* REQUIREMENT: Set the listing down exactly; no pictures.

### RECORDS SHOWN

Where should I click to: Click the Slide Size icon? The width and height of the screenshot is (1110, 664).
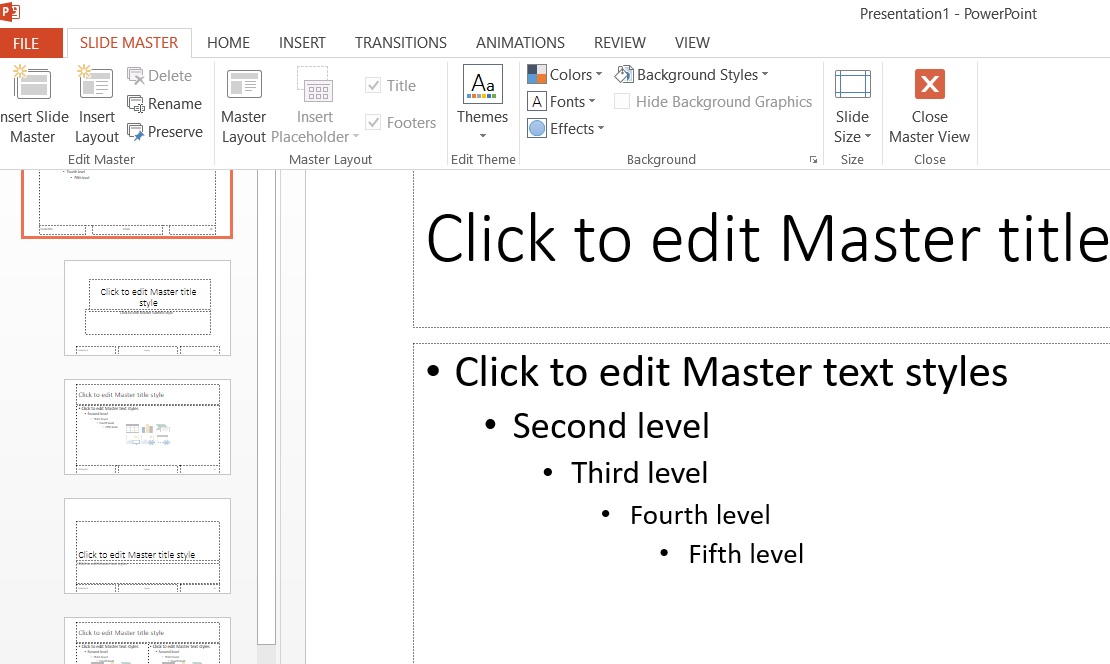point(852,85)
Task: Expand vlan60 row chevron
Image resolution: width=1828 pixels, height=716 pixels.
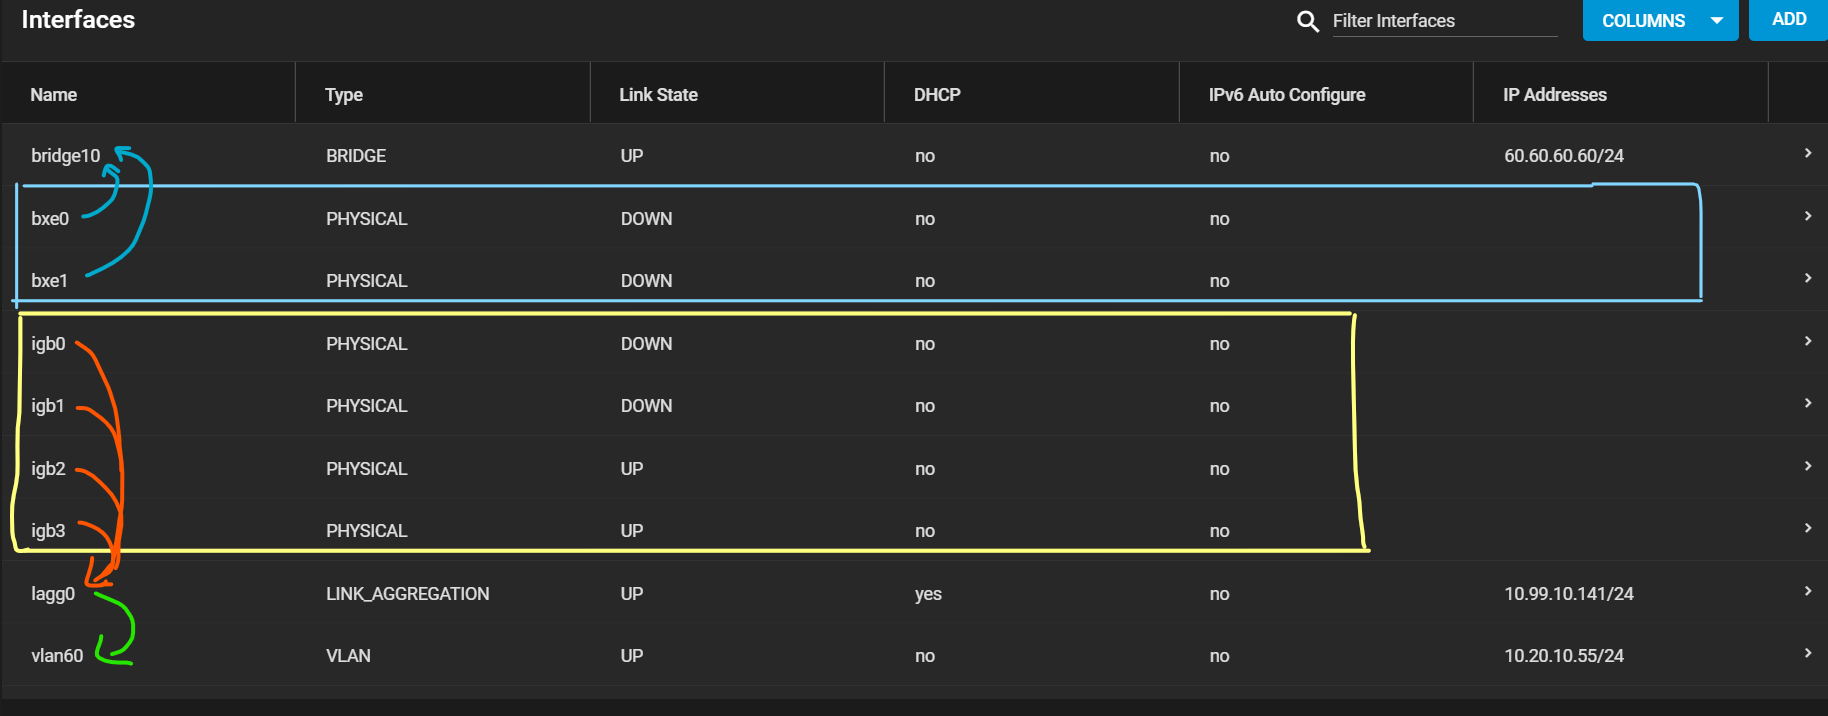Action: coord(1808,653)
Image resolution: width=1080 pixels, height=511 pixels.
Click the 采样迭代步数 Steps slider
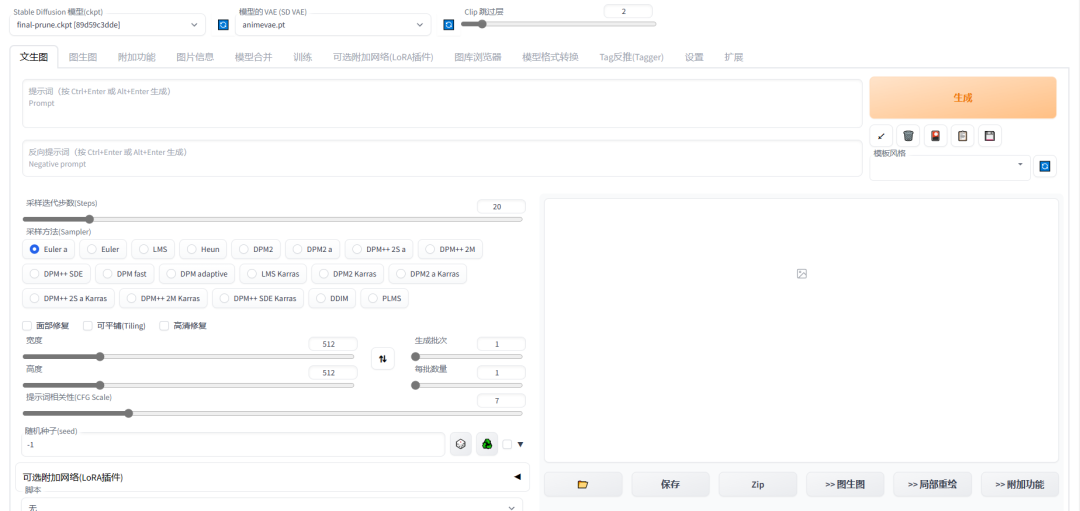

######

* WRITTEN RESPONSE:
Where should I click to: Click the Slide Size icon? The width and height of the screenshot is (1110, 664).
point(852,85)
Task: Expand vlan60 row chevron
Image resolution: width=1828 pixels, height=716 pixels.
Action: coord(1808,653)
Image resolution: width=1080 pixels, height=511 pixels.
Click the 采样迭代步数 Steps slider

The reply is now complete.